───── 文書本文

伊藤真一が選ぶ、ホンダの激推しバイクBEST3〈2025年上半期ver.〉走らせて楽しい、それが何よりも一番大事です!
月刊『オートバイ』の人気連載「ロングラン研究所」で活躍する伊藤真一さんは、【激推しバイクBEST3】に新生ホーネットシリーズの3機種をセレクト! それぞれのモデルの気に入ったポイントを伊藤さんならではの鋭い分析力で語っていただく。
文:伊藤真一/写真:南 孝幸、関野 温

第3位
とても完成度の高いストリートファイター
ホンダ「CB1000ホーネット」

Honda CB1000 HORNET 総排気量:999cc エンジン形式:水冷4ストDOHC4バルブ並列4気筒 シート高:809mm 車両重量:211kg税込価格:134万2000円
評価の視点を変えると、順位は逆転するかも?
CB1000ホーネットは、ストリートファイター系に区分されるホンダ車としては、歴代で最もストリートファイターらしい仕上がりになっています。4気筒エンジンはスーパースポーツのCBR1000RRがベースですが、元々192PSだったエンジンを上手くホーネット用に転用しています。
従来のホンダ製リッターネイキッドは、パーシャルでのクルージングからスロットルを開けたとき、一瞬遅れて出ていくような大人しいセッティングでしたが、CB1000ホーネットは非常にレスポンス良くついてきます。ドンつきのような唐突さではなく、非常にリニアにスロットル操作に反応する感じです。

CB1000 HORNET SP(左)とCB1000 HORNET (右)。

──────────
───── 抽出情報

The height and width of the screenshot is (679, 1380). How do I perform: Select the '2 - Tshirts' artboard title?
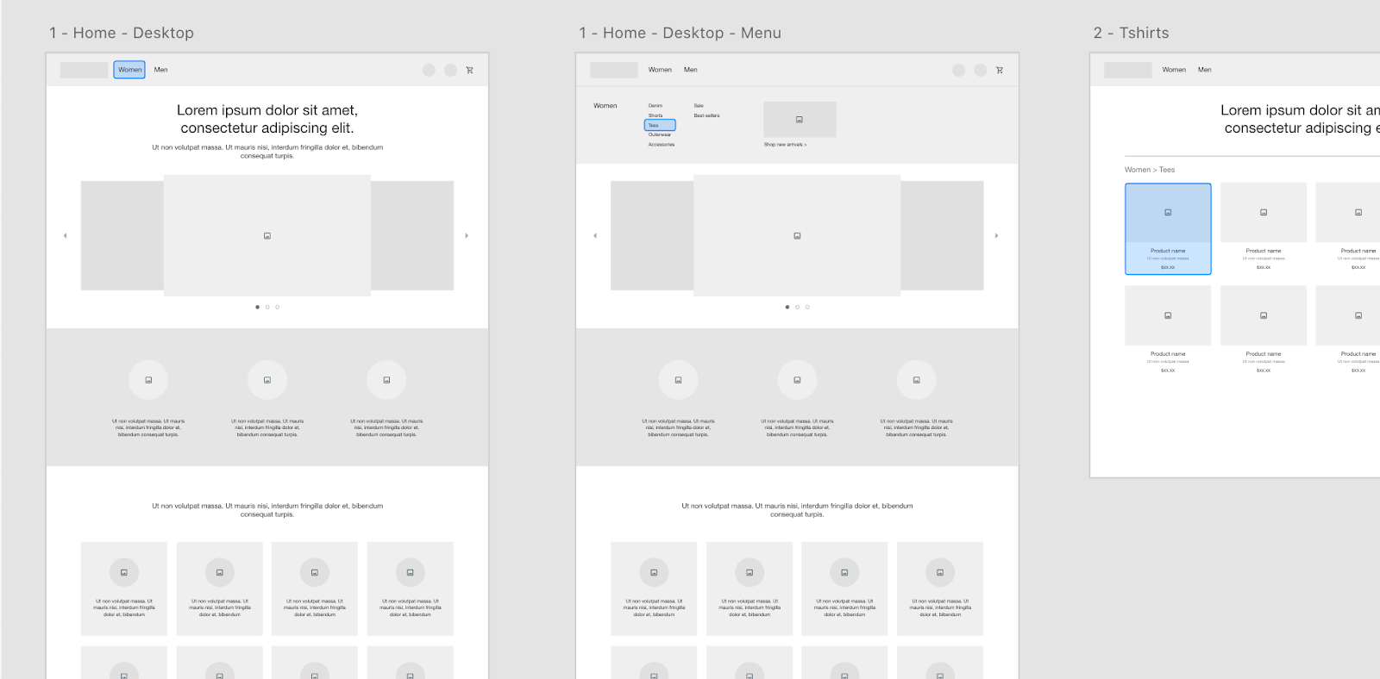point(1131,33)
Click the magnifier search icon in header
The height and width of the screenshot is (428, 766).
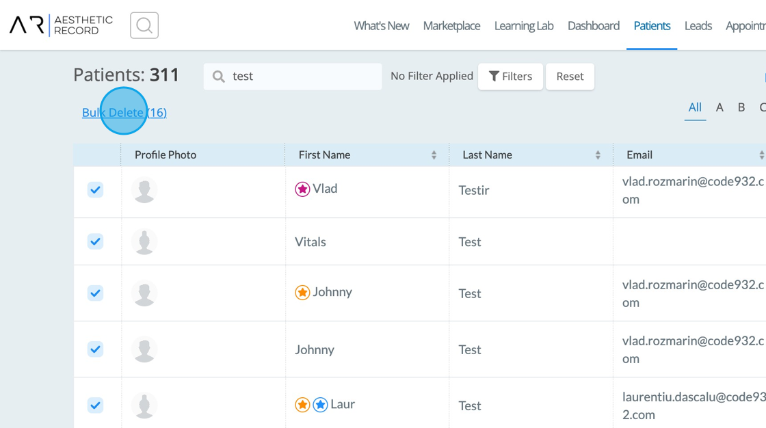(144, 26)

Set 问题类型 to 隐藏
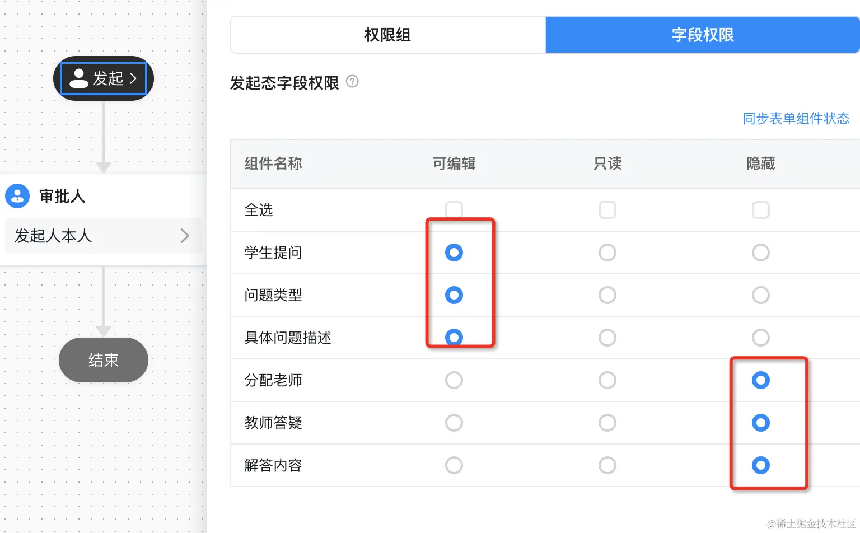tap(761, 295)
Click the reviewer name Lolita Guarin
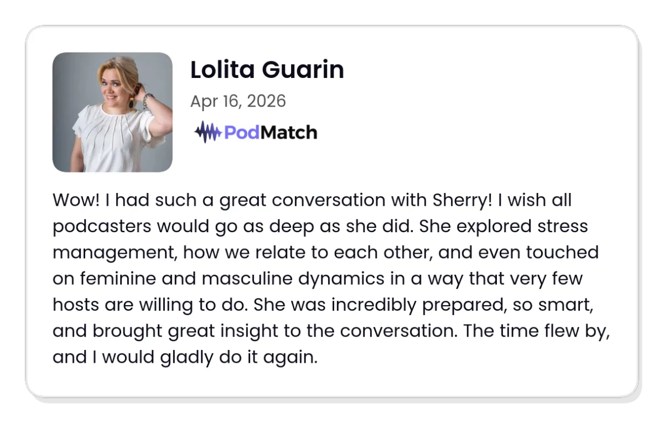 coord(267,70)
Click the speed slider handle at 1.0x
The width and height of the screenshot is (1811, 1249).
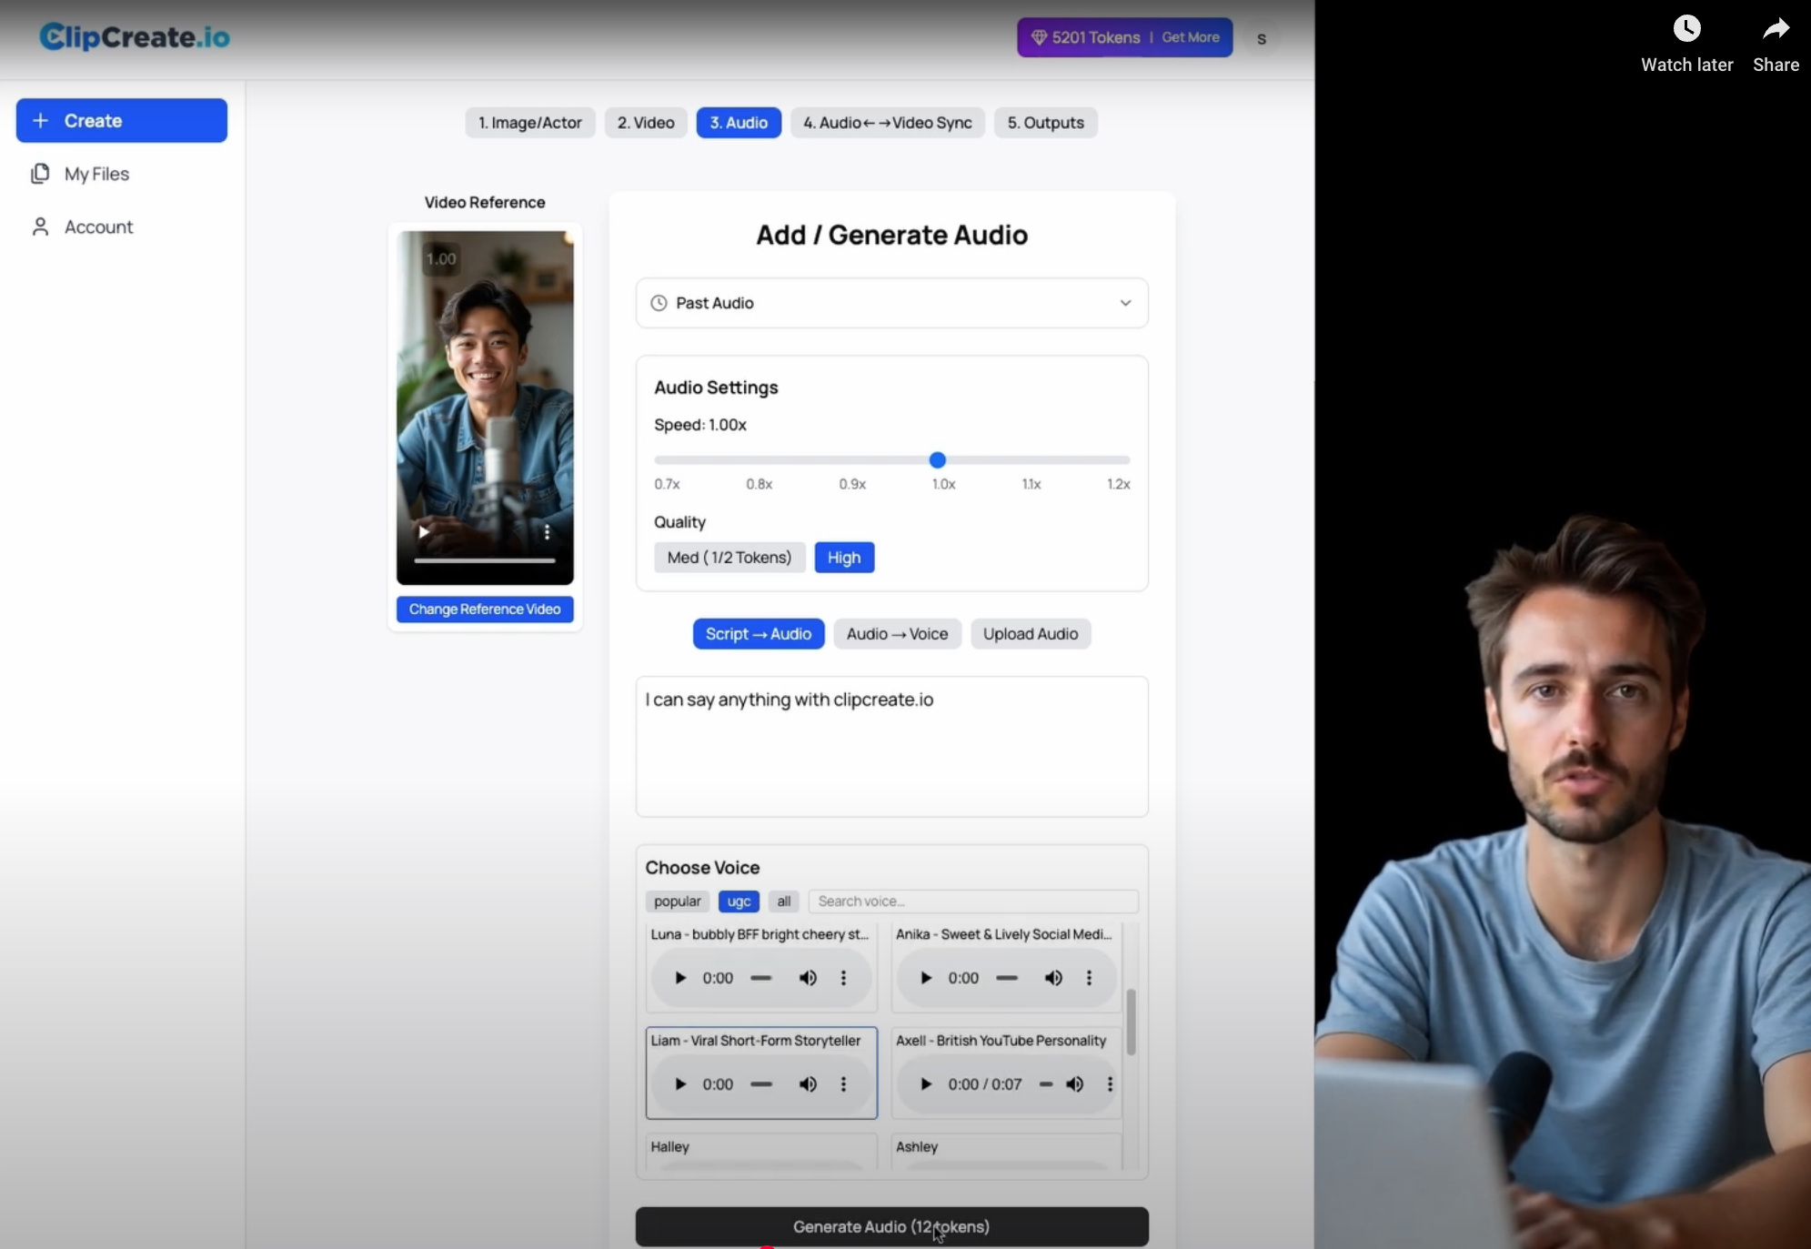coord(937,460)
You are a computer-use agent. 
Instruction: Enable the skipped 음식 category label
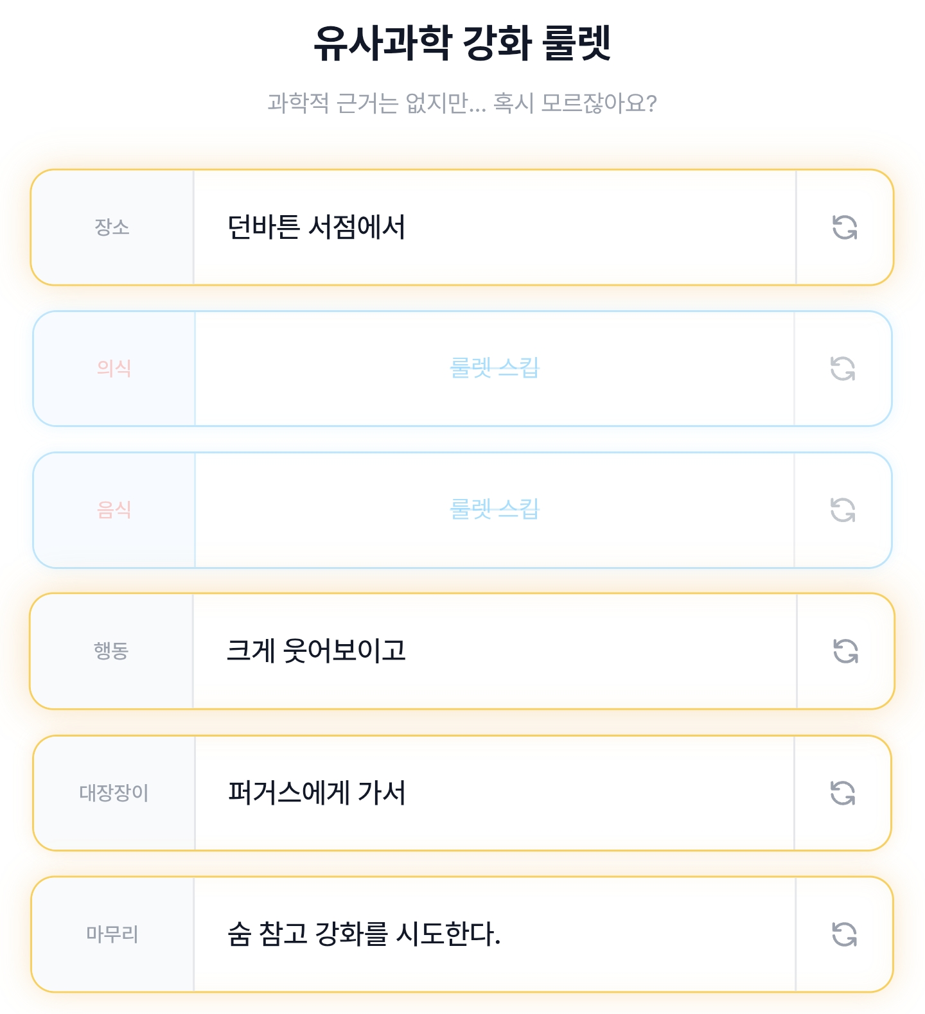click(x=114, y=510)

──────────

課題. ホンダのバイクを紹介する文書で、「Honda CB1000 HORNET」について記された諸元の項目とその値をすべて挙げてください。

解答.
- 総排気量:999cc
- エンジン形式:水冷4ストDOHC4バルブ並列4気筒
- シート高:809mm
- 車両重量:211kg
- 税込価格:134万2000円